Collected data:
>>>>>
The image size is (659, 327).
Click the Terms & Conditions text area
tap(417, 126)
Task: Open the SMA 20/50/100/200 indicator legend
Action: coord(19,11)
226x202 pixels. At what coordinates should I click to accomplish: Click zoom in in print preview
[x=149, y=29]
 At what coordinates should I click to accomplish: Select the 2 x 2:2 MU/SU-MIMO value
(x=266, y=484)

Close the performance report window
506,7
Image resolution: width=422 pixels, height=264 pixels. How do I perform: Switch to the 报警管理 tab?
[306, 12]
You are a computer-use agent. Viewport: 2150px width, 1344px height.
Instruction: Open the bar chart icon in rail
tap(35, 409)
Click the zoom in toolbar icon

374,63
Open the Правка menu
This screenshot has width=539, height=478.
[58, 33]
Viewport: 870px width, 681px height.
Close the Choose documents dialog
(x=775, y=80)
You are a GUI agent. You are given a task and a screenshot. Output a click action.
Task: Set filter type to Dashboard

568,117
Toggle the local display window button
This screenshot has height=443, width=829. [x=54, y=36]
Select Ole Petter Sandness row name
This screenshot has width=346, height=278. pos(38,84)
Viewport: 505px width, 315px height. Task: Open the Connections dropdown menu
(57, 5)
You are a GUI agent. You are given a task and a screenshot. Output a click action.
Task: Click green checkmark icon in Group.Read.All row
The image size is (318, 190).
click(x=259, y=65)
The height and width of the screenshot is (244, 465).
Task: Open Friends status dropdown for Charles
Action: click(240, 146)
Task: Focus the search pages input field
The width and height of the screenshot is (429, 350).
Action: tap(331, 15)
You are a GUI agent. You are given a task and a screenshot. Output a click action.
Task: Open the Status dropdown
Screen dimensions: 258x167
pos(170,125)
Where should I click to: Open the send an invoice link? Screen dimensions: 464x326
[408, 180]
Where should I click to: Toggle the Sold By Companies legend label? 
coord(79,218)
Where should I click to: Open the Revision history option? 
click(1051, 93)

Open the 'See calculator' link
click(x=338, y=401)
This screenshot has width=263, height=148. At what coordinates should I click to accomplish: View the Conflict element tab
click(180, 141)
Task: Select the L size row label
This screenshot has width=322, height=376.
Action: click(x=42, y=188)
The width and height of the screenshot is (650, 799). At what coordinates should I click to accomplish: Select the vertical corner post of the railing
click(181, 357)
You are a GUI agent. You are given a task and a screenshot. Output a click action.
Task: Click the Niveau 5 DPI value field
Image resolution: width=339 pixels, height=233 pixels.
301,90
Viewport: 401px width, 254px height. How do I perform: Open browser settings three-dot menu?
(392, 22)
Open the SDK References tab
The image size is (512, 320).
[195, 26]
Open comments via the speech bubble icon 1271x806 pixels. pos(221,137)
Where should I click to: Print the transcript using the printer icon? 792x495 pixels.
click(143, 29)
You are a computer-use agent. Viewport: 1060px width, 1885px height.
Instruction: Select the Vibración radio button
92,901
<<<<<
[Exercise objective]: A verbatim repeat of all the entries above is the required answer.

[Answer to this exercise]:
The image size is (659, 327).
Click the Terms & Conditions text area
tap(417, 126)
Task: Open the SMA 20/50/100/200 indicator legend
Action: coord(19,11)
226x202 pixels. At what coordinates should I click to accomplish: Click zoom in in print preview
[x=149, y=29]
 At what coordinates should I click to accomplish: Select the 2 x 2:2 MU/SU-MIMO value
(x=266, y=484)

Close the performance report window
506,7
Image resolution: width=422 pixels, height=264 pixels. How do I perform: Switch to the 报警管理 tab?
[306, 12]
You are a computer-use agent. Viewport: 2150px width, 1344px height.
Instruction: Open the bar chart icon in rail
tap(35, 409)
Click the zoom in toolbar icon

374,63
Open the Правка menu
This screenshot has width=539, height=478.
[58, 33]
Viewport: 870px width, 681px height.
Close the Choose documents dialog
(x=775, y=80)
You are a GUI agent. You are given a task and a screenshot. Output a click action.
Task: Set filter type to Dashboard

568,117
Toggle the local display window button
This screenshot has height=443, width=829. [x=54, y=36]
Select Ole Petter Sandness row name
This screenshot has width=346, height=278. pos(38,84)
Viewport: 505px width, 315px height. Task: Open the Connections dropdown menu
(57, 5)
You are a GUI agent. You are given a task and a screenshot. Output a click action.
Task: Click green checkmark icon in Group.Read.All row
The image size is (318, 190).
click(x=259, y=65)
The height and width of the screenshot is (244, 465).
Task: Open Friends status dropdown for Charles
Action: click(240, 146)
Task: Focus the search pages input field
The width and height of the screenshot is (429, 350).
Action: tap(331, 15)
You are a GUI agent. You are given a task and a screenshot. Output a click action.
Task: Open the Status dropdown
Screen dimensions: 258x167
pos(170,125)
Where should I click to: Open the send an invoice link? Screen dimensions: 464x326
[408, 180]
Where should I click to: Toggle the Sold By Companies legend label? 
coord(79,218)
Where should I click to: Open the Revision history option? 
click(1051, 93)

Open the 'See calculator' link
click(x=338, y=401)
This screenshot has width=263, height=148. At what coordinates should I click to accomplish: View the Conflict element tab
click(180, 141)
Task: Select the L size row label
This screenshot has width=322, height=376.
Action: click(x=42, y=188)
The width and height of the screenshot is (650, 799). At what coordinates should I click to accomplish: Select the vertical corner post of the railing
click(181, 357)
You are a GUI agent. You are given a task and a screenshot. Output a click action.
Task: Click the Niveau 5 DPI value field
Image resolution: width=339 pixels, height=233 pixels.
301,90
Viewport: 401px width, 254px height. How do I perform: Open browser settings three-dot menu?
(392, 22)
Open the SDK References tab
The image size is (512, 320).
[195, 26]
Open comments via the speech bubble icon 1271x806 pixels. pos(221,137)
Where should I click to: Print the transcript using the printer icon? 792x495 pixels.
click(143, 29)
You are a computer-use agent. Viewport: 1060px width, 1885px height.
Instruction: Select the Vibración radio button
92,901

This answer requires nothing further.